À l’approche du 23e anniversaire du naufrage du Joola, un Comité régional de développement (Crd) s’est tenu hier au Musée-Mémorial Le Joola de Ziguinchor. Présidée par le gouverneur Mor Talla Tine, la rencontre a réuni autorités administratives, acteurs culturels et sociaux, rescapés, familles de victimes, ainsi que des représentants de l’État et de la société civile, avec un objectif commun : faire de cette commémoration un moment fort de transmission, de recueillement et de prise de conscience citoyenne.
Le naufrage du bateau « Le Joola », survenu dans la nuit du 26 septembre 2002 au large de la Gambie, a fait 1863 morts selon les chiffres officiels, avec seulement 63 survivants. Vingt-trois ans après, le souvenir reste vif, mais les organisateurs pointent un risque d’essoufflement de la mémoire collective. « Vingt-trois ans après, rien n’a changé », a lancé avec gravité Evelyne Marie-Jeanne Ndiaye, coordinatrice de l’événement et secrétaire aux relations extérieures de l’Association des familles de victimes.

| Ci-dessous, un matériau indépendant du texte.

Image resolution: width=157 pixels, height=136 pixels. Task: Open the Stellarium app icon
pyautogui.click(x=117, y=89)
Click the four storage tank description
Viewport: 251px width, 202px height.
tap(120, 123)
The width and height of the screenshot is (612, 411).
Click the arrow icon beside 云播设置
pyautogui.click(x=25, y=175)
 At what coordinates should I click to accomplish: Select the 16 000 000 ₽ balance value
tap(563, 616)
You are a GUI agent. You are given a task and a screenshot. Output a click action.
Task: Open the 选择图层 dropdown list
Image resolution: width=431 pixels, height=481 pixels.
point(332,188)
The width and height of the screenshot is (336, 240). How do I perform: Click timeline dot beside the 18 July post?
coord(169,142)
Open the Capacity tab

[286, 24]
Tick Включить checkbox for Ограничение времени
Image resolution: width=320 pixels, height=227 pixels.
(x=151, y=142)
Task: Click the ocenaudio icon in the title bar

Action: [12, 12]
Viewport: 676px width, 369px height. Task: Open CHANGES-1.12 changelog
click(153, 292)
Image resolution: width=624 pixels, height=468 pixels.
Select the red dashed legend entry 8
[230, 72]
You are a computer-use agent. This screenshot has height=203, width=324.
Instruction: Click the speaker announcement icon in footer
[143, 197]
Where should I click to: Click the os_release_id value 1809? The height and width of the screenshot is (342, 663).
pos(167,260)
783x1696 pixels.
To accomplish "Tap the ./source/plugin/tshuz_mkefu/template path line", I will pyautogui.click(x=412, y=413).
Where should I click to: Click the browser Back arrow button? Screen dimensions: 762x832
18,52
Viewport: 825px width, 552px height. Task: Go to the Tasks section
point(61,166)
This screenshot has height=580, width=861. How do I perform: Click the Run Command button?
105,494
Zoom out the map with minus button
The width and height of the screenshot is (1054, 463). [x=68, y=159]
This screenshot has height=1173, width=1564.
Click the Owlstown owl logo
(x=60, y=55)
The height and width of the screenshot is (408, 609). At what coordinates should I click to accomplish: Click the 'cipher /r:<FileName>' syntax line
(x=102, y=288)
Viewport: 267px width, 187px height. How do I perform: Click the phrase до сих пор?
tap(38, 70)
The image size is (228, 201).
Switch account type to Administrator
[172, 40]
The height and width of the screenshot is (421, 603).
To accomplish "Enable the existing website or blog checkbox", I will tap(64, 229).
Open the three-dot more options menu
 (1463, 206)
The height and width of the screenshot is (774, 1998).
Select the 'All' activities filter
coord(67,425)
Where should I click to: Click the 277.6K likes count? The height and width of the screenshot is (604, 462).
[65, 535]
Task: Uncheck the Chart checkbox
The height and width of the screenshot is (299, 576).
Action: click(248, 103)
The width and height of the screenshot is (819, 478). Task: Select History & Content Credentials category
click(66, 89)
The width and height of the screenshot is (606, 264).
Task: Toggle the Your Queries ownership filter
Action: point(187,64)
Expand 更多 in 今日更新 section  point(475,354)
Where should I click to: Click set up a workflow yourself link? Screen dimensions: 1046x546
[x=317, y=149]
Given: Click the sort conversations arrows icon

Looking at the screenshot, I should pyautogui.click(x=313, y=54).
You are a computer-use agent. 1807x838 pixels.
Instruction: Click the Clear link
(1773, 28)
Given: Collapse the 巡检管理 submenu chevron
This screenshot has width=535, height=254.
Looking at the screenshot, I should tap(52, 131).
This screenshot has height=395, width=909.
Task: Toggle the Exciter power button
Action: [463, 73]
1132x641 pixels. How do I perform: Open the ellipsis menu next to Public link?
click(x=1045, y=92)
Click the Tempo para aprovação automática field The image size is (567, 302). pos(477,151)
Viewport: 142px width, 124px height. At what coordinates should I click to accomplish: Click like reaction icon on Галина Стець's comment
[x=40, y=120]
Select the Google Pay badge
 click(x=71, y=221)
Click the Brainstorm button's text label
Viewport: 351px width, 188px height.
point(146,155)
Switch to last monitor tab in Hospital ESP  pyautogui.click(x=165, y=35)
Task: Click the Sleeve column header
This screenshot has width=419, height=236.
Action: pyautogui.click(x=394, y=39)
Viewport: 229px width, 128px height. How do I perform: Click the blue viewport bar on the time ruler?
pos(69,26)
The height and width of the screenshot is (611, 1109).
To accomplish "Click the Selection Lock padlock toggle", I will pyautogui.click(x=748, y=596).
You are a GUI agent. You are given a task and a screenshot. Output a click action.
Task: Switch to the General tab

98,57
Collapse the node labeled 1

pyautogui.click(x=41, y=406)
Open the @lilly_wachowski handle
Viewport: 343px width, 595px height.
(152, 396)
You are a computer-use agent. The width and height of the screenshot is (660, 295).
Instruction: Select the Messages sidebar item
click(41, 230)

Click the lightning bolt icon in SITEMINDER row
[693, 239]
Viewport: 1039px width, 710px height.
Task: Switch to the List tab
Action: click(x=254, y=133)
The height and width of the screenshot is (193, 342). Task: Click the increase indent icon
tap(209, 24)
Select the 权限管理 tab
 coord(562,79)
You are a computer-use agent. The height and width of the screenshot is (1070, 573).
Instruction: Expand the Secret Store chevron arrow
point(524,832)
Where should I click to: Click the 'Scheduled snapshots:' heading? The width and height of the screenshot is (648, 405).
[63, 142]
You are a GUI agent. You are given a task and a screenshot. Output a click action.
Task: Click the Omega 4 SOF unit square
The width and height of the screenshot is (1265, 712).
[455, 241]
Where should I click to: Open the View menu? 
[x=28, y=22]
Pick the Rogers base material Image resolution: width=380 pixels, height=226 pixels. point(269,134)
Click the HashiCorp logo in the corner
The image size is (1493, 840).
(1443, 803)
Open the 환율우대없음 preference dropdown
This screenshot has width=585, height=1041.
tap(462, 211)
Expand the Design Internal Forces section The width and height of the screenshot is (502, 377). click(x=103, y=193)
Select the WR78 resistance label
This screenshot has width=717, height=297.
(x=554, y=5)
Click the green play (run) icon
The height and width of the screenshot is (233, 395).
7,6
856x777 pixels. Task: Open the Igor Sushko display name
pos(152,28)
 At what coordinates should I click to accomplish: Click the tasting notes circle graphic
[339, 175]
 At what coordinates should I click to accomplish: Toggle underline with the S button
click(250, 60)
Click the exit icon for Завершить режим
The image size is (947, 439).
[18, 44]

Placée sous le thème « 23 ans après le Joola : l’urgence du souvenir, l’impératif du changement de comportement », l’édition 2025 entend marquer un tournant. « Ce qui a mené au drame, c’est le comportement », a rappelé Mme Ndiaye, appelant à un sursaut national et à une introspection collective. Le choix de ce thème reflète une volonté claire de sensibiliser la jeunesse, d’impliquer davantage les communautés, et de renforcer les actions concrètes autour de la sécurité, de la cohésion et du devoir de mémoire.
Le gouverneur Mor Talla Tine s’est félicité des échanges fructueux du Crd, soulignant que les propositions recueillies seront transmises aux plus hautes autorités. Le budget de la commémoration, non encore communiqué, sera partagé entre l’État et l’association. Un appel a été lancé aux collectivités territoriales pour un appui logistique et financier, en plus du soutien attendu des forces armées pour l’entretien des cimetières comme celui de Kabadio, où reposent plusieurs victimes.
L’État, par la voix du Directeur général de la Culture au ministère de la Jeunesse, des Sports et de la Culture, Abdou Simbandy Diatta, a réaffirmé son engagement à accompagner l’événement. « Ce Crd s’inscrit dans la logique de proximité et de mémoire collective, en droite ligne du référentiel Sénégal 2050 », a-t-il déclaré, insistant sur la nécessité d’intégrer le Joola dans les programmes scolaires pour garantir la transmission du souvenir aux générations futures.
Parmi les voix les plus poignantes, celle d’Ousmane Keita, rescapé du naufrage, a rappelé l’importance d’associer les survivants et les familles aux décisions. « Il faut nous associer si l’on veut vraiment éviter l’oubli », a-t-il plaidé. De son côté, Mahawa Doumbia, représentante de la Plateforme des femmes pour la paix en Casamance, a souligné la nécessité d’intégrer les outils numériques dans la sensibilisation, afin d’élargir la portée du message, notamment auprès des jeunes.
La commémoration de 2025 se veut plus structurée, avec un programme enrichi sur trois jours dans les trois départements concernés. Veillées, prières interreligieuses, hommages et moments de dialogue remplaceront les discours classiques. Une cellule de communication a également été mise en place pour renforcer la couverture médiatique de l’événement et mieux diffuser ses messages.
Evelyne Marie-Jeanne Ndiaye a par ailleurs salué la fin progressive des divisions internes au sein des familles de victimes, appelant à une dynamique nouvelle autour du recueillement et de la résilience. Elle a tenu à rendre hommage à Boubacar Ba, président de l’association, « un homme à féliciter pour ses 22 années d’engagement continu ».
En 23 ans, le drame du Joola est devenu plus qu’un simple souvenir douloureux. Il est un symbole national de résilience, de vigilance et d’appel à la responsabilité. Pour les familles et rescapés, commémorer, c’est aussi militer pour un avenir où de telles tragédies ne se reproduiront plus. « Se souvenir, c’est bien. Agir, c’est mieux », a conclu Mme Ndiaye, résumant l’esprit qui animera cette édition 2025.